На стену Чехов повесил портрет Л. Толстого — любимого своего писателя.
Ранней весной сюда доносилось пение скворцов, летними ночами — крик совы, зимой — короткий лай собак.
И если зима была снежной, к кабинету подбегали зайцы, садились под окном и о чем-то на мгновение задумывались.
В этой комнате Чехов написал ряд лучших своих произведений.
2
В соседние деревни приезжали дачники из Москвы. Снимая избы, дачницы расспрашивали баб, можно ли здесь найти доктора.
— Не бойся, родимая, — отвечали бабы, — дохтур у нас тут такой хороший, что и в Москве не сыщешь, наш Антон Павлыч.

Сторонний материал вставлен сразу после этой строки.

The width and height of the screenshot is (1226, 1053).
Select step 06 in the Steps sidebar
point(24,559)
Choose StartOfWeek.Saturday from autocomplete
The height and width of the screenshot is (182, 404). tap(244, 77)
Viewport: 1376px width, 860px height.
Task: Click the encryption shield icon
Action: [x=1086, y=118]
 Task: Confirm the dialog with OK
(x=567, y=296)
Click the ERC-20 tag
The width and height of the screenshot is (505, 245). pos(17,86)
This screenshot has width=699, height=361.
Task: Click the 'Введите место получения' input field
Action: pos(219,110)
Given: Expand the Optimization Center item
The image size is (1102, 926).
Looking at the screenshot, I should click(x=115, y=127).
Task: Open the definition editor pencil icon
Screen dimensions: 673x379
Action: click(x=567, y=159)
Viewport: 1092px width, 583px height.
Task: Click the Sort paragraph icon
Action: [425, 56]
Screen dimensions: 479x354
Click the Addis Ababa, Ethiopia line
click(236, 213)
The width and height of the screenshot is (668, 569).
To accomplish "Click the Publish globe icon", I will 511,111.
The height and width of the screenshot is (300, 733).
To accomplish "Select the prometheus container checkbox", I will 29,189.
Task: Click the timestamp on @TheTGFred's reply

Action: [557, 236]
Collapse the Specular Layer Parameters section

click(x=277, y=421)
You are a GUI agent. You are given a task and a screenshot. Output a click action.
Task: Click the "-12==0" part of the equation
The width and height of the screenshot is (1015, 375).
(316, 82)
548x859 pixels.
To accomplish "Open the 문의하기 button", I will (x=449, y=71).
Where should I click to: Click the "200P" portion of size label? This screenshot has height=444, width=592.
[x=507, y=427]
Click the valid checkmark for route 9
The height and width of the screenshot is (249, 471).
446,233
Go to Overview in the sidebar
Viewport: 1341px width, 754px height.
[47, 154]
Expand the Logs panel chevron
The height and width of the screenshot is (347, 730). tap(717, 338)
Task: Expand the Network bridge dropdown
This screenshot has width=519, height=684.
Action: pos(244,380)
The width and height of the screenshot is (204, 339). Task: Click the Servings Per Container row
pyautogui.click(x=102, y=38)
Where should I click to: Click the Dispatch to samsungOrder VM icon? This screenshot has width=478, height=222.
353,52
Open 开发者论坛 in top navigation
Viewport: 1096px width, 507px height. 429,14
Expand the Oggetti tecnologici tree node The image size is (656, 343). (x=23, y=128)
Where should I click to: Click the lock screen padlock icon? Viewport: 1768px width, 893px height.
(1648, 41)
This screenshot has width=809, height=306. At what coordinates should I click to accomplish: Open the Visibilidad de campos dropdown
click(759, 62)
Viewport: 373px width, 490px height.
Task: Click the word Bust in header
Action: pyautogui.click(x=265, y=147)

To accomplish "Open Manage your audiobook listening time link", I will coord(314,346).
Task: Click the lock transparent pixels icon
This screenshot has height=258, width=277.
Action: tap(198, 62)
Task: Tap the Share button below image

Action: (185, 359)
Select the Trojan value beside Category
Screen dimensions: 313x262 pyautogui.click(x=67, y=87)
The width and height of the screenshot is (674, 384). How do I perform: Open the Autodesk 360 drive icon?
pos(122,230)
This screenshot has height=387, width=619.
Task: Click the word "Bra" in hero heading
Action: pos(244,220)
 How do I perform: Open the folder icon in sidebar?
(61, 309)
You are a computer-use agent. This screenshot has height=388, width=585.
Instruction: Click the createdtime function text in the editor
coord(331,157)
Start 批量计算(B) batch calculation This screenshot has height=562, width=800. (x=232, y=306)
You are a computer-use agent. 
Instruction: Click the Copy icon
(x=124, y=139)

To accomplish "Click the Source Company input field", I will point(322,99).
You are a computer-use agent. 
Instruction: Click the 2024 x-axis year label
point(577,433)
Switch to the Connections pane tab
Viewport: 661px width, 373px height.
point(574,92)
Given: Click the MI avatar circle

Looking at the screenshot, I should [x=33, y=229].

Не многие из дачниц догадывались, что речь шла о писателе Чехове.
Когда Чехов поселился в Мелихове и крестьяне узнали, что новый владелец усадьбы — доктор, к нему стали приходить больные. У одного пошла кровь горлом, другой руку ушиб о дерево, у третьего девочка заболела.
И как-то незаметно Чехов превратился для мелиховских крестьян в самого нужного человека, без которого иной раз хоть в петлю полезай.
Больные приходили к крыльцу чеховского дома с рассветом. В пять утра начинался прием. Чехов внимательно выслушивал и осматривал всех, назначал лечение, давал лекарства. Больных было много, и Чехову помогала на приеме Ма-Па (так в шутку звал Чехов свою сестру Марию Павловну). А развешивал порошки и приготовлял эмульсию Миша.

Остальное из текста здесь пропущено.